> _What to work on_
Rewrite the entries below, changing each "Instruction" to "Goal" and leaving everything else untouched.

> _Record set_
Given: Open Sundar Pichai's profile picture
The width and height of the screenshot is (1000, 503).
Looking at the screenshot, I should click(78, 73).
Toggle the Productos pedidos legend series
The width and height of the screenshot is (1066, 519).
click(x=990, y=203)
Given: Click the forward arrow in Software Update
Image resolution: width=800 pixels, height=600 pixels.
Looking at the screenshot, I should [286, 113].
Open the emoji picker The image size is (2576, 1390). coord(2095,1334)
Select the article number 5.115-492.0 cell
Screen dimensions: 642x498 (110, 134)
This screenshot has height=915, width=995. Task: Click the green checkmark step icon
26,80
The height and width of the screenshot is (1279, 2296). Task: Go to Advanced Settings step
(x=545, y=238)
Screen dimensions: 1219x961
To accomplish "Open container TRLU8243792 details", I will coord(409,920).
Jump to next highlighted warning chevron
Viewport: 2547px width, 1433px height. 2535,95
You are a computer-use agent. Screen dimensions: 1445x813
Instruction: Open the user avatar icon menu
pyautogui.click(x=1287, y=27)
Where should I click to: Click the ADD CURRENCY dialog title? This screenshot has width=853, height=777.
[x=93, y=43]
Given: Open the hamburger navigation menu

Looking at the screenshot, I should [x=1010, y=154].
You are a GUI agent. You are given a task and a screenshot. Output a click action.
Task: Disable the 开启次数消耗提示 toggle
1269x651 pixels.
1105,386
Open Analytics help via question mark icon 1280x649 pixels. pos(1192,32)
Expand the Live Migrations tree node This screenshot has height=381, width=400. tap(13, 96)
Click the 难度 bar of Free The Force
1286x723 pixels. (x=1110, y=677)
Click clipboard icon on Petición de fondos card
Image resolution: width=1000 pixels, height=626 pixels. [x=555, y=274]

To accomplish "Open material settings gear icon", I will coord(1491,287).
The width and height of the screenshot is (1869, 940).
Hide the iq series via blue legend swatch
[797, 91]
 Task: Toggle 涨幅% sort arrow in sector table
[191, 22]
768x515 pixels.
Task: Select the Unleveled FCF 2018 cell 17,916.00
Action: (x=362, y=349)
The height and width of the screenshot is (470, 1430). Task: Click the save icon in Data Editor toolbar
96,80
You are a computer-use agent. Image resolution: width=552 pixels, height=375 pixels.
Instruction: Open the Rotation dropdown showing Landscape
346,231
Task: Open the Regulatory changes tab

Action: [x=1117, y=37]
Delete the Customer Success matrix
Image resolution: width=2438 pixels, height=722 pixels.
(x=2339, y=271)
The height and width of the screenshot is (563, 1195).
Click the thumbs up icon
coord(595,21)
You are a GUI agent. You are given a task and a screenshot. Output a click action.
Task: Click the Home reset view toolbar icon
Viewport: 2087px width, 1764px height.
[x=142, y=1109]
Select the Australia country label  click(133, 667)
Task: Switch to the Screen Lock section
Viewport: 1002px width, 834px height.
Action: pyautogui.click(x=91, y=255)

> _Exercise solution_
Given: Open Sundar Pichai's profile picture
The width and height of the screenshot is (1000, 503).
Looking at the screenshot, I should click(78, 73).
Toggle the Productos pedidos legend series
The width and height of the screenshot is (1066, 519).
click(x=990, y=203)
Given: Click the forward arrow in Software Update
Image resolution: width=800 pixels, height=600 pixels.
Looking at the screenshot, I should [286, 113].
Open the emoji picker The image size is (2576, 1390). coord(2095,1334)
Select the article number 5.115-492.0 cell
Screen dimensions: 642x498 (110, 134)
This screenshot has height=915, width=995. Task: Click the green checkmark step icon
26,80
The height and width of the screenshot is (1279, 2296). Task: Go to Advanced Settings step
(x=545, y=238)
Screen dimensions: 1219x961
To accomplish "Open container TRLU8243792 details", I will coord(409,920).
Jump to next highlighted warning chevron
Viewport: 2547px width, 1433px height. 2535,95
You are a computer-use agent. Screen dimensions: 1445x813
Goal: Open the user avatar icon menu
pyautogui.click(x=1287, y=27)
Where should I click to: Click the ADD CURRENCY dialog title? This screenshot has width=853, height=777.
[x=93, y=43]
Given: Open the hamburger navigation menu

Looking at the screenshot, I should [x=1010, y=154].
You are a GUI agent. You are given a task and a screenshot. Output a click action.
Task: Disable the 开启次数消耗提示 toggle
1269x651 pixels.
1105,386
Open Analytics help via question mark icon 1280x649 pixels. pos(1192,32)
Expand the Live Migrations tree node This screenshot has height=381, width=400. tap(13, 96)
Click the 难度 bar of Free The Force
1286x723 pixels. (x=1110, y=677)
Click clipboard icon on Petición de fondos card
Image resolution: width=1000 pixels, height=626 pixels. [x=555, y=274]

To accomplish "Open material settings gear icon", I will coord(1491,287).
The width and height of the screenshot is (1869, 940).
Hide the iq series via blue legend swatch
[797, 91]
 Task: Toggle 涨幅% sort arrow in sector table
[191, 22]
768x515 pixels.
Task: Select the Unleveled FCF 2018 cell 17,916.00
Action: (x=362, y=349)
The height and width of the screenshot is (470, 1430). Task: Click the save icon in Data Editor toolbar
96,80
You are a computer-use agent. Image resolution: width=552 pixels, height=375 pixels.
Goal: Open the Rotation dropdown showing Landscape
346,231
Task: Open the Regulatory changes tab

Action: [x=1117, y=37]
Delete the Customer Success matrix
Image resolution: width=2438 pixels, height=722 pixels.
(x=2339, y=271)
The height and width of the screenshot is (563, 1195).
Click the thumbs up icon
coord(595,21)
You are a GUI agent. You are given a task and a screenshot. Output a click action.
Task: Click the Home reset view toolbar icon
Viewport: 2087px width, 1764px height.
[x=142, y=1109]
Select the Australia country label  click(133, 667)
Task: Switch to the Screen Lock section
Viewport: 1002px width, 834px height.
Action: pyautogui.click(x=91, y=255)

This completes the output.